Urge your children to live with the consciousness that God is ever present, always watching. That will keep them from sin and encourage them to seek the Lord’s blessing and to do His will. They will learn to live on praying ground, knowing to pray spontaneously over everything, whether they cry out in need or thank God for His goodness.
Two young girls got some cookies from their mother to take to Grandma. The last thing their mother said was, “Make sure you don’t open the box and take one along the way. They’re all for Grandma.” Along the way, one of them said, “What if we just took one cookie? No one’s looking.” She set the box down and lifted off the cover. The other girl said, “Wait a minute! Someone’s looking!” The first girl was startled, and said, “Who?” Her sister said, “God is looking.” That’s the conviction you want to build in your children.
God’s presence should not just threaten your children; it should also comfort them in Christ by the Spirit. David rejoiced in the thought that wherever he might go, even down to “the uttermost parts of the sea,” he knew that, “Thou art there” (Ps. 139:8). I remember the day my Dad took me into his bedroom and said, “Son, there’s something I want to teach you and I hope you never forget it. If you’re a child of God, you always have a place to go to — the triune God, no matter what happens in your life.” That teaching has been precious to me, especially when I have gone through trials in life.
More specifically, how should we teach our children about Trinitarian communion with God? We should teach our children to look to the Father as the head of God’s family by honoring His laws wherever they go. We should teach them that there is no communion with God apart from the blood of Jesus Christ that “cleanseth us from all sin” (1 John 1:7). As sinners, we are far from God, but God brings us near “by the blood of Christ. For he is our peace” (Eph. 2:13-14).

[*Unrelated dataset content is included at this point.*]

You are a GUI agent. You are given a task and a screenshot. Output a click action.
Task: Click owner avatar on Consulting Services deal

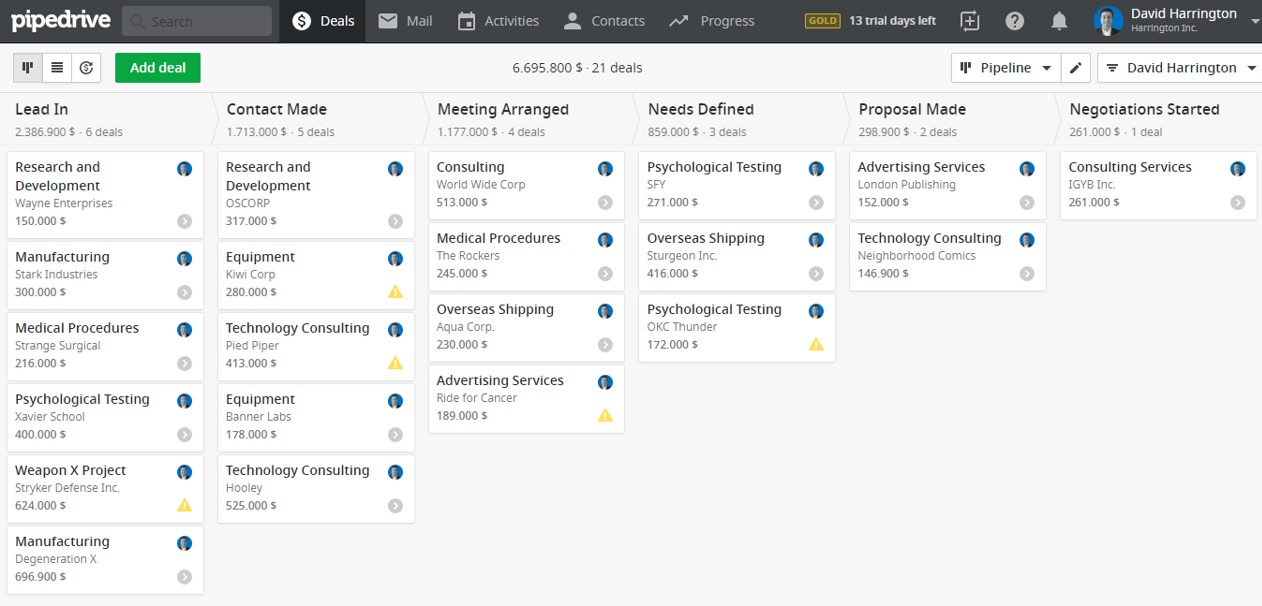click(1237, 169)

Therefore, when you teach your children that they live in the presence of God, stress that Christ “was delivered for our offences, and was raised again for our justification” (Rom. 4:25). We should teach them to exercise faith in Christ for everything they need in the Christian life, from repentance, to obedience, to assurance, and bathing all of these in continual and habitual prayer. Only by faith in Jesus Christ is our guilt removed, our hearts are renewed, and our lives are blessed by God. We should teach them to trust in the Spirit by praying that he would bless them in reading the Bible and in bringing Scripture to their minds throughout the day so that they would live to the Father through faith in Christ. Teach this kind of trinitarian comfort to yourself as well, for you cannot train your children to live in communion with the triune God if you are a stranger to Him.

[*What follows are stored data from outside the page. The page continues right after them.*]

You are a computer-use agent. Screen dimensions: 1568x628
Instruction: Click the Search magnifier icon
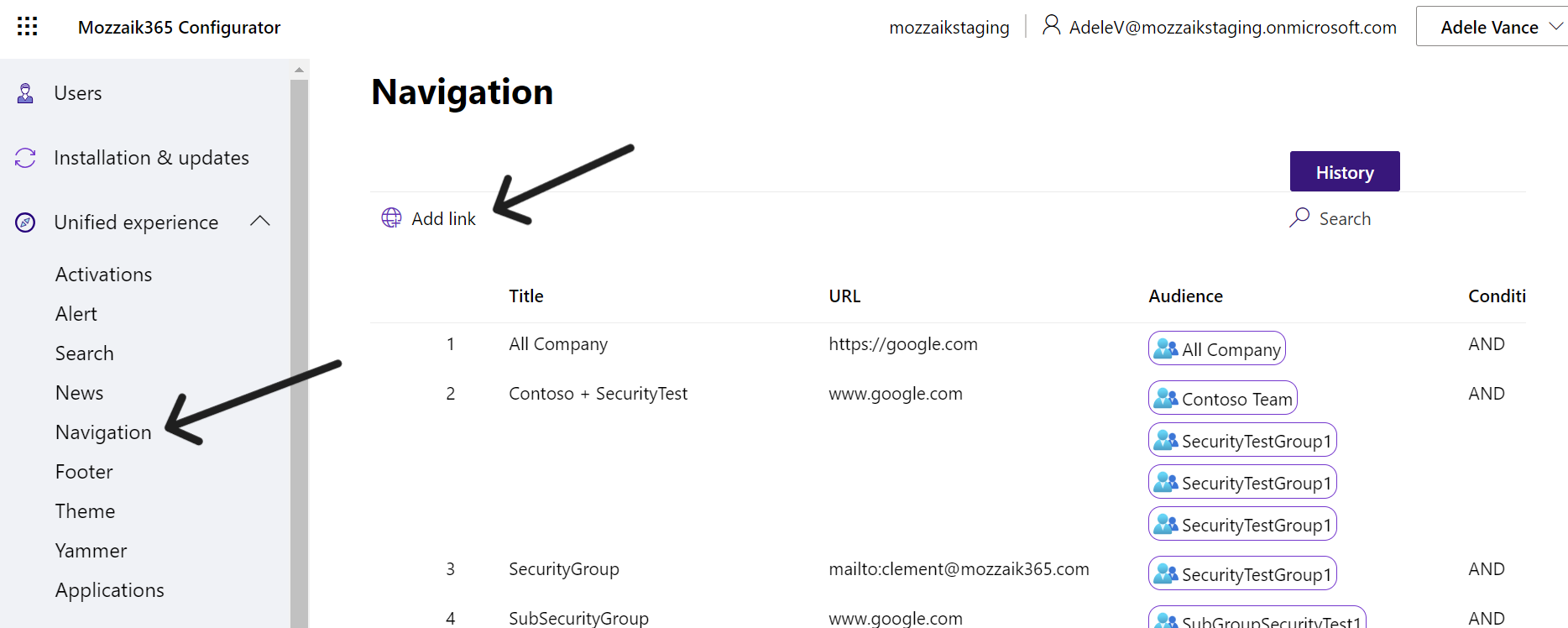pos(1299,218)
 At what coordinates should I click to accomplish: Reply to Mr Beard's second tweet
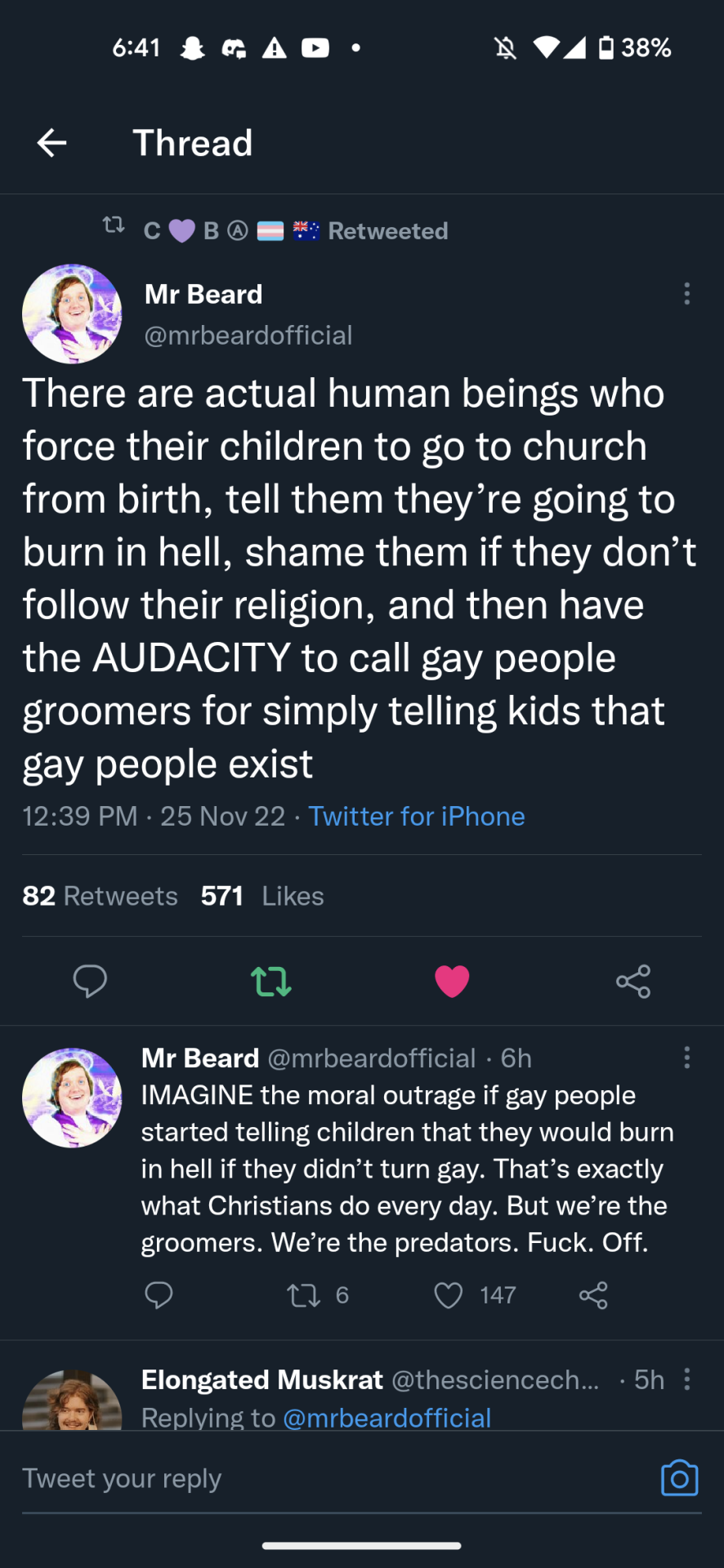159,1294

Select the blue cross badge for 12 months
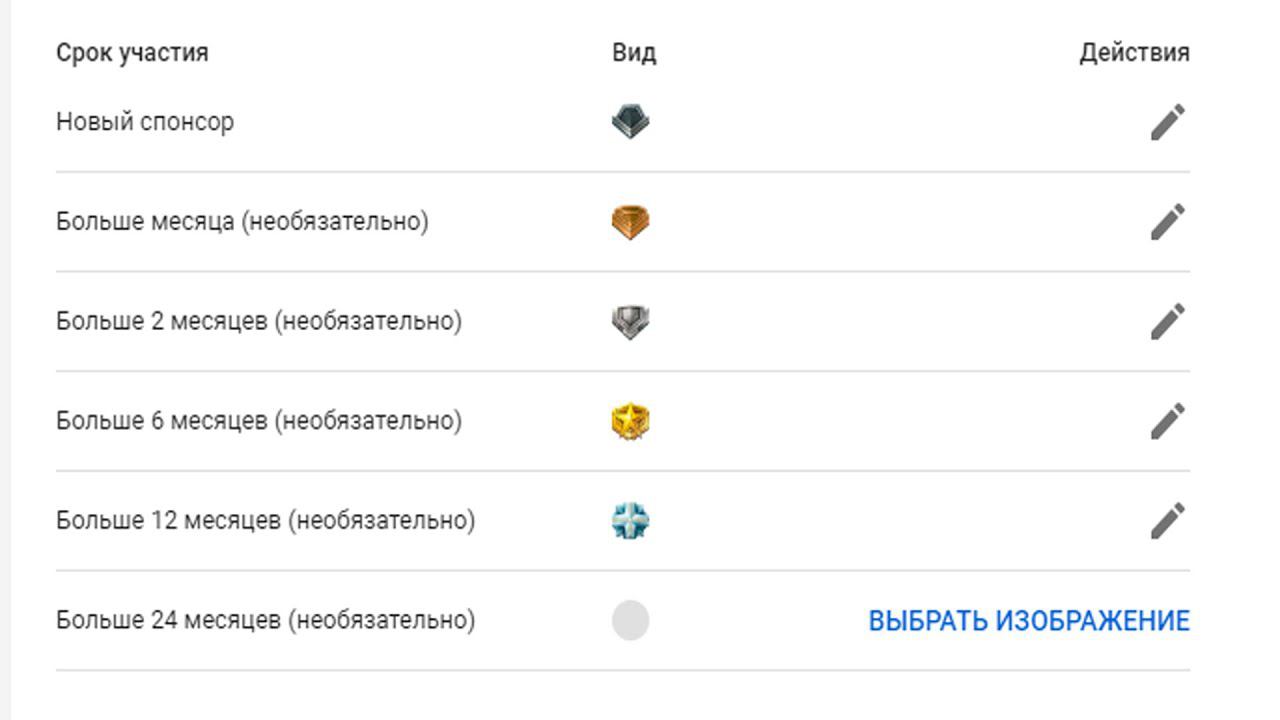coord(630,521)
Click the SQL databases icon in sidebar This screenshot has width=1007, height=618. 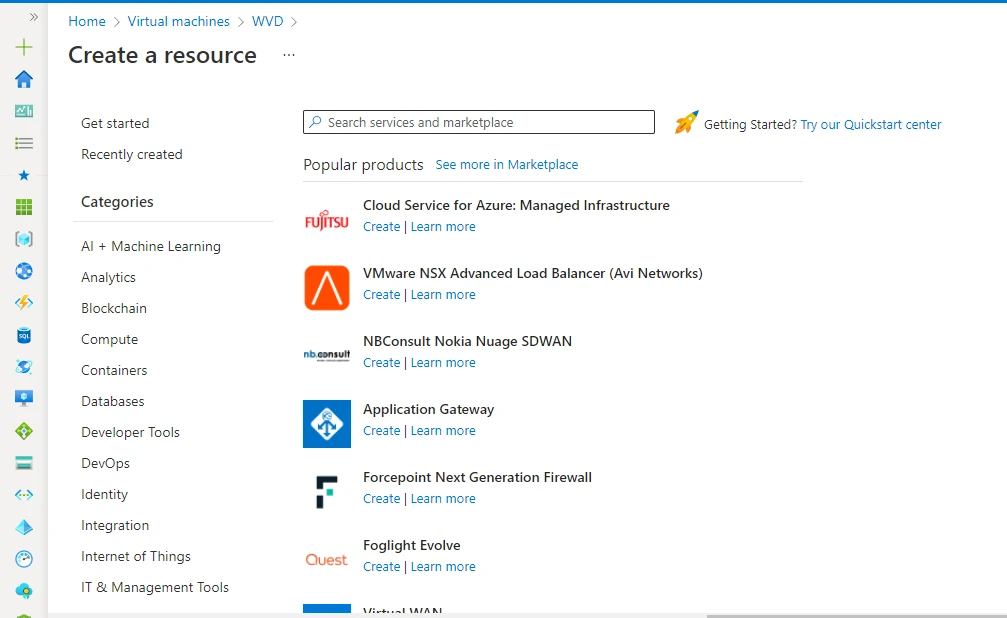pos(24,336)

Consecration to the Glory of God
To fear the Lord is to acknowledge Him as God, to serve Him as Lord, and to honor Him as Father. The opposite of fearing God is not ignoring Him but despising Him (Prov. 14:2). Therefore, it is important to show your children that communion with God is necessary in order to live soli Deo Gloria (to the glory of God alone). Our children must be taught that “the chief end of man is to glorify God, and to enjoy Him forever” (Westminster Shorter Catechism, Q. 1). If we can instill this truth in our children, many other convictions will fall into place for them. Our children will then know how to respond when their friends tempt them through peer pressure to sin. They will know what they should do when they sin against a friend or neighbor. Hopefully, they will not dare to be part of anything that does not bring glory to God.
God’s glory must trump all other considerations, including personal and family honor. Christians must not become family-centered in an idolatrous manner. Teach your children that life is more about God than about self or family. You want to build a close family, of course, but you don’t want to build a family that is its own be-all and end-all. Live in such a way that everything in personal and family life revolves around the glory of God. Teach your children that your family is just one of many families serving God around the globe, and they all exist for the honor of our Lord.

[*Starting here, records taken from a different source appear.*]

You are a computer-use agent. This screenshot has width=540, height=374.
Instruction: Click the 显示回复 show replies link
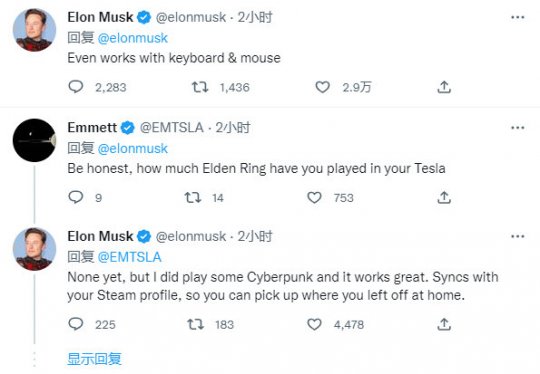pyautogui.click(x=94, y=359)
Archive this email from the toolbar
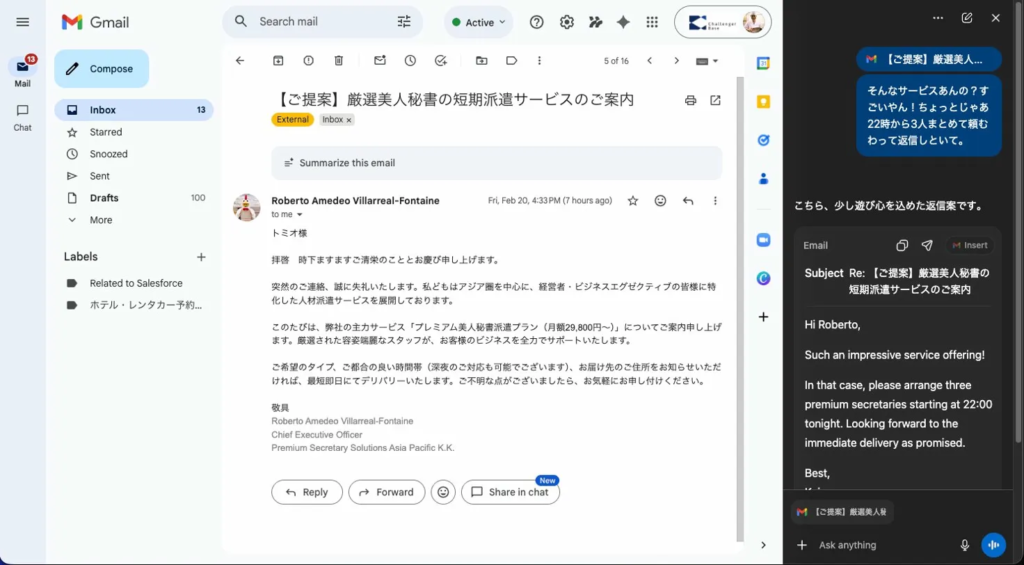Image resolution: width=1024 pixels, height=565 pixels. (x=278, y=61)
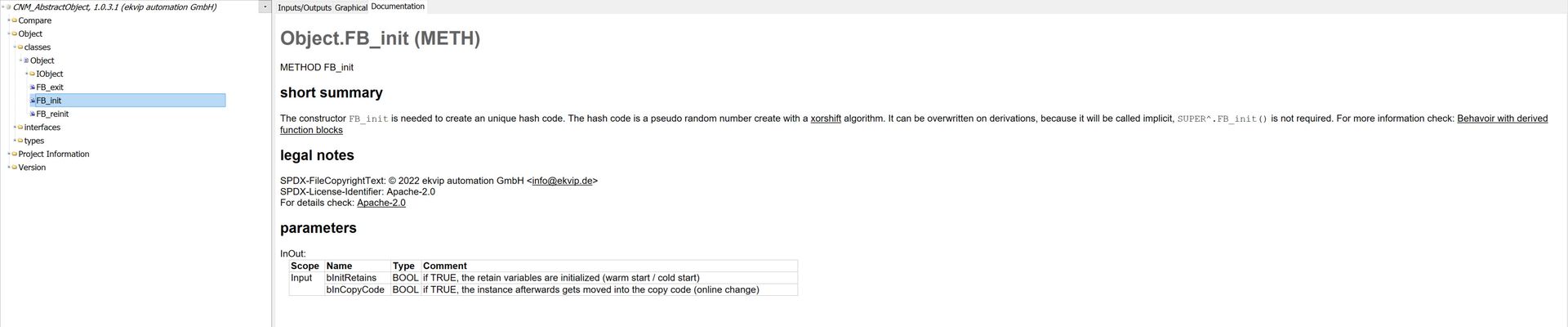This screenshot has width=1568, height=327.
Task: Click the Object function block icon
Action: [27, 60]

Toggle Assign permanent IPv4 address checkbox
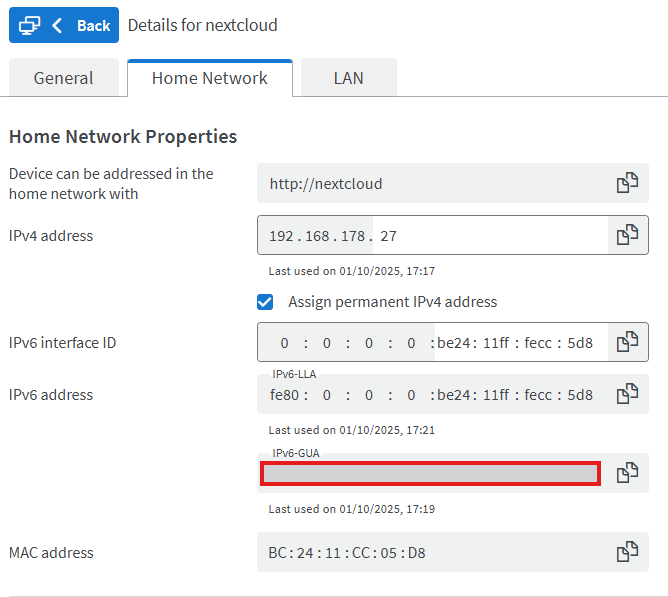(265, 302)
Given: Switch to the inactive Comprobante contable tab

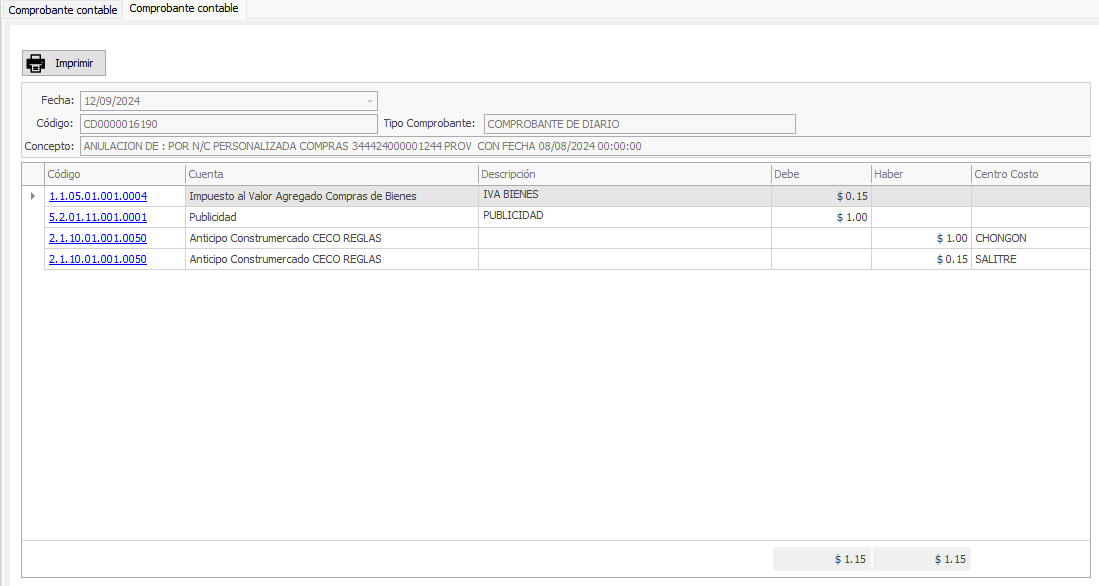Looking at the screenshot, I should coord(62,10).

A God-fearing father’s teenage son sent him a note about a major event coming in his life. The son wrote, “Dad, if the Lord gives this to me I’ll praise Him, and if He doesn’t give it to me I’ll praise Him, because He gets the glory for everything.” What joy those words brought to this father’s heart! Ultimately, what happens to us on earth doesn’t matter that much, for we are headed for eternity, and the glory of the Lord will be our reward.
Dear parents, do whatever you can to teach your children to fear God and to hope in His Word! Show them by your example the basic practices of the Christian life: confession of sin, communion with God, and consecration to His glory. These convictions will lead to stability and happiness. Indeed, these are the foundations of all other true convictions. There is no greater blessing than to fear God, for the smiles and frowns of God are of greater weight than the smiles and frowns of mere human beings. Proverbs 14:26-27 says, “In the fear of the LORD is strong confidence: and his children shall have a place of refuge. The fear of the LORD is a fountain of life, to depart from the snares of death.”
Principle #5: Plant Convictions by Warning Against Destructive Lifestyles
Another way to build convictions in your children is to warn them against patterns of sin that particularly threaten young people. Proverbs 23 presents three examples.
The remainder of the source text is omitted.